Express every line of this listing as a JSON list of strings, one string per line, leaving out blank lines.
___ Material provided ___
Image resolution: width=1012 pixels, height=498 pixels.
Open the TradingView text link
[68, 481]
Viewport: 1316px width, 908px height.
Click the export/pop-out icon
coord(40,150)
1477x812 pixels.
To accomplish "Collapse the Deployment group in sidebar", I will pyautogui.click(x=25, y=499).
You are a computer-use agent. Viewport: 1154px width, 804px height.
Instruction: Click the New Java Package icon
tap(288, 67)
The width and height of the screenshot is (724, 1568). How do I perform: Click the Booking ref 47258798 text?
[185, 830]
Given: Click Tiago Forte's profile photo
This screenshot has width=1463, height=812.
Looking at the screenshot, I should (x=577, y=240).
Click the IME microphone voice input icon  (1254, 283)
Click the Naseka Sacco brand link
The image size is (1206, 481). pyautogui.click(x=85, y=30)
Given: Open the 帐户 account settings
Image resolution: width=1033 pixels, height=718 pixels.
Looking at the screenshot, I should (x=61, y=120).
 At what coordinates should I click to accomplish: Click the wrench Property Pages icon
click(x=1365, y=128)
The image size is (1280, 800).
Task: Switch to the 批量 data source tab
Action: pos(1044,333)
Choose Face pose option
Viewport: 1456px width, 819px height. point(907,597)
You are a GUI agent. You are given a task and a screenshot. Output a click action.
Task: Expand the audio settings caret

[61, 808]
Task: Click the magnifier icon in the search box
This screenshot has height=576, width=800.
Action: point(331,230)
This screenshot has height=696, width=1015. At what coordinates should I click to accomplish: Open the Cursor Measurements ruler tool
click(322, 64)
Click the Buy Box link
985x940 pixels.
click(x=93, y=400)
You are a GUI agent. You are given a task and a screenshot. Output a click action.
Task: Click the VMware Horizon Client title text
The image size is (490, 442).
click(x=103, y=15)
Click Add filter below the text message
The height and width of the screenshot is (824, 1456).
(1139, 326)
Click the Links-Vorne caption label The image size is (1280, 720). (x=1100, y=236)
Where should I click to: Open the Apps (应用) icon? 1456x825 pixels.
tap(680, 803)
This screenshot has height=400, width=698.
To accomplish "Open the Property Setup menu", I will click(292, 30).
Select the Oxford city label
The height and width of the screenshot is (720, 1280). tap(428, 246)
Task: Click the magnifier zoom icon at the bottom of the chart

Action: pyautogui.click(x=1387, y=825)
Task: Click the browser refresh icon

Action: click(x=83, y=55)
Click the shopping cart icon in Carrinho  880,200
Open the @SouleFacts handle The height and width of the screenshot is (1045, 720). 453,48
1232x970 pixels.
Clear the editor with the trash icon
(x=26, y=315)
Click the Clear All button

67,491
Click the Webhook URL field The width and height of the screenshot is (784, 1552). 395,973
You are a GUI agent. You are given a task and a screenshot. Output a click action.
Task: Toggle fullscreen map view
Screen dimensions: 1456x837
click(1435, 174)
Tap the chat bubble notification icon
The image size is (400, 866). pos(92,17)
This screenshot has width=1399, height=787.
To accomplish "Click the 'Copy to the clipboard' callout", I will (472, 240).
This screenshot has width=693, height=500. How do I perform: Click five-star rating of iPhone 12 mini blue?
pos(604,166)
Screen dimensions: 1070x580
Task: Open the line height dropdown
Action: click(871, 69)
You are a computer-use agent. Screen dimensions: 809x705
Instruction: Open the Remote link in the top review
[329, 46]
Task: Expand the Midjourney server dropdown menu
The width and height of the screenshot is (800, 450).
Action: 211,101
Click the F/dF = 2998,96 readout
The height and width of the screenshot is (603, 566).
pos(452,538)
___
Task answer »
[
  "Image resolution: width=1012 pixels, height=498 pixels.",
  "Open the TradingView text link",
  "[68, 481]",
  "Viewport: 1316px width, 908px height.",
  "Click the export/pop-out icon",
  "coord(40,150)",
  "1477x812 pixels.",
  "To accomplish \"Collapse the Deployment group in sidebar\", I will pyautogui.click(x=25, y=499).",
  "You are a computer-use agent. Viewport: 1154px width, 804px height.",
  "Instruction: Click the New Java Package icon",
  "tap(288, 67)",
  "The width and height of the screenshot is (724, 1568). How do I perform: Click the Booking ref 47258798 text?",
  "[185, 830]",
  "Given: Click Tiago Forte's profile photo",
  "This screenshot has width=1463, height=812.",
  "Looking at the screenshot, I should (x=577, y=240).",
  "Click the IME microphone voice input icon  (1254, 283)",
  "Click the Naseka Sacco brand link",
  "The image size is (1206, 481). pyautogui.click(x=85, y=30)",
  "Given: Open the 帐户 account settings",
  "Image resolution: width=1033 pixels, height=718 pixels.",
  "Looking at the screenshot, I should (x=61, y=120).",
  " At what coordinates should I click to accomplish: Click the wrench Property Pages icon",
  "click(x=1365, y=128)",
  "The image size is (1280, 800).",
  "Task: Switch to the 批量 data source tab",
  "Action: pos(1044,333)",
  "Choose Face pose option",
  "Viewport: 1456px width, 819px height. point(907,597)",
  "You are a GUI agent. You are given a task and a screenshot. Output a click action.",
  "Task: Expand the audio settings caret",
  "[61, 808]",
  "Task: Click the magnifier icon in the search box",
  "This screenshot has height=576, width=800.",
  "Action: point(331,230)",
  "This screenshot has height=696, width=1015. At what coordinates should I click to accomplish: Open the Cursor Measurements ruler tool",
  "click(322, 64)",
  "Click the Buy Box link",
  "985x940 pixels.",
  "click(x=93, y=400)",
  "You are a GUI agent. You are given a task and a screenshot. Output a click action.",
  "Task: Click the VMware Horizon Client title text",
  "The image size is (490, 442).",
  "click(x=103, y=15)",
  "Click Add filter below the text message",
  "The height and width of the screenshot is (824, 1456).",
  "(1139, 326)",
  "Click the Links-Vorne caption label The image size is (1280, 720). (x=1100, y=236)",
  "Where should I click to: Open the Apps (应用) icon? 1456x825 pixels.",
  "tap(680, 803)",
  "This screenshot has height=400, width=698.",
  "To accomplish \"Open the Property Setup menu\", I will click(292, 30).",
  "Select the Oxford city label",
  "The height and width of the screenshot is (720, 1280). tap(428, 246)",
  "Task: Click the magnifier zoom icon at the bottom of the chart",
  "Action: pyautogui.click(x=1387, y=825)",
  "Task: Click the browser refresh icon",
  "Action: click(x=83, y=55)",
  "Click the shopping cart icon in Carrinho  880,200",
  "Open the @SouleFacts handle The height and width of the screenshot is (1045, 720). 453,48",
  "1232x970 pixels.",
  "Clear the editor with the trash icon",
  "(x=26, y=315)",
  "Click the Clear All button",
  "67,491",
  "Click the Webhook URL field The width and height of the screenshot is (784, 1552). 395,973",
  "You are a GUI agent. You are given a task and a screenshot. Output a click action.",
  "Task: Toggle fullscreen map view",
  "Screen dimensions: 1456x837",
  "click(1435, 174)",
  "Tap the chat bubble notification icon",
  "The image size is (400, 866). pos(92,17)",
  "This screenshot has width=1399, height=787.",
  "To accomplish \"Click the 'Copy to the clipboard' callout\", I will (472, 240).",
  "This screenshot has width=693, height=500. How do I perform: Click five-star rating of iPhone 12 mini blue?",
  "pos(604,166)",
  "Screen dimensions: 1070x580",
  "Task: Open the line height dropdown",
  "Action: click(871, 69)",
  "You are a computer-use agent. Screen dimensions: 809x705",
  "Instruction: Open the Remote link in the top review",
  "[329, 46]",
  "Task: Expand the Midjourney server dropdown menu",
  "The width and height of the screenshot is (800, 450).",
  "Action: 211,101",
  "Click the F/dF = 2998,96 readout",
  "The height and width of the screenshot is (603, 566).",
  "pos(452,538)"
]